ATYPICAL FOVEAL AND PARFOVEAL ABNORMALITIES IN SICKLE CELL DISEASE

Abstract

ABSTRACT Purpose: The primary aim was to describe patterns of para macular involvement, not yet reported but that OCT-A can now detect in SCD patients. The secondary aim was to search arguments concerning the physio pathogeny of para macular involvement. Methods: This institutional cohort retrospective study was conducted in a Referral Center for Ophthalmological Rare Diseases. Follow-up included an ophthalmological examination with optical coherent tomography and optical coherent tomography angiography. Results: Hundred and thirty-two sickle cell patients were included.
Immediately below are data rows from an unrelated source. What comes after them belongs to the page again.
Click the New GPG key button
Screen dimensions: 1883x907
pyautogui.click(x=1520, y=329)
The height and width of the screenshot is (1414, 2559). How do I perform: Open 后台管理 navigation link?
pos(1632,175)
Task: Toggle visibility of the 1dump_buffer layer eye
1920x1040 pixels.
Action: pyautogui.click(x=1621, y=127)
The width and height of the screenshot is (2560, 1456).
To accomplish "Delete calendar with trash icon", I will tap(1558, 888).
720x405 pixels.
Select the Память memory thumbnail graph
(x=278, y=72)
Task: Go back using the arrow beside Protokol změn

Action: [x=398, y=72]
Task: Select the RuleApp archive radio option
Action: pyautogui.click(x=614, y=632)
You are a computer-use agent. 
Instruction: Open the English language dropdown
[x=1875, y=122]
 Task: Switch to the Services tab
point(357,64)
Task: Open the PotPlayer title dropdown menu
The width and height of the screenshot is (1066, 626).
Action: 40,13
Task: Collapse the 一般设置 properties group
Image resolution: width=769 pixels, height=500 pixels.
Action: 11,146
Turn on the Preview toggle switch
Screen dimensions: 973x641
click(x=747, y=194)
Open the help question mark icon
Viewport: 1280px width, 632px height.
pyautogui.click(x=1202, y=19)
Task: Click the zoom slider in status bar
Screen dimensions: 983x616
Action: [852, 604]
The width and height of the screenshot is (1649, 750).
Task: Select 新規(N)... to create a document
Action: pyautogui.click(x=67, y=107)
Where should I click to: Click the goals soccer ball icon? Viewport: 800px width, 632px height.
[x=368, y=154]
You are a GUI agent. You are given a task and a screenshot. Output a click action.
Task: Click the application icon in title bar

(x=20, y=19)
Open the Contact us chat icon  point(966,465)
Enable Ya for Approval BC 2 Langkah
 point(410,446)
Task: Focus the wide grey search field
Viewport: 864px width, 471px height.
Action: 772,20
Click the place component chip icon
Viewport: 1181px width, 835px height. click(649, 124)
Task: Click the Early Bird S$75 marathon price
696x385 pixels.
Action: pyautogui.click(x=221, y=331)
Typical sickle cell maculopathy was observed in temporal area in 84 eyes (40.0 %) of SS patients and 8 eyes (14.8 %) of SC patients (p < 0.001). Enlargement of the foveal avascular zone was observed in 10 eyes whom 8 of SS patients. Two atypical parafoveal abnormalities were found in SS patients only. The first one consisted in macular thinning with normal vascularization in 15 eyes of 11 patients. The second atypical maculopathy was large areas of loss of vascularization without retina thinning 10 eyes of six patients. Multivariate analysis did not show a statistically significant relation between the PSR stage and the different type of sickle cell maculopathy (p = 0.21) Conclusion: Those atypical sickle cell maculopathy may correspond to early forms preceding a typical SCM. This would point towards several physiopathogenic mechanisms. The first one included the existence of ischemia which can be related to anemia. Presence of retinal thinning without vascular involvement point out to a neurogenic mechanism.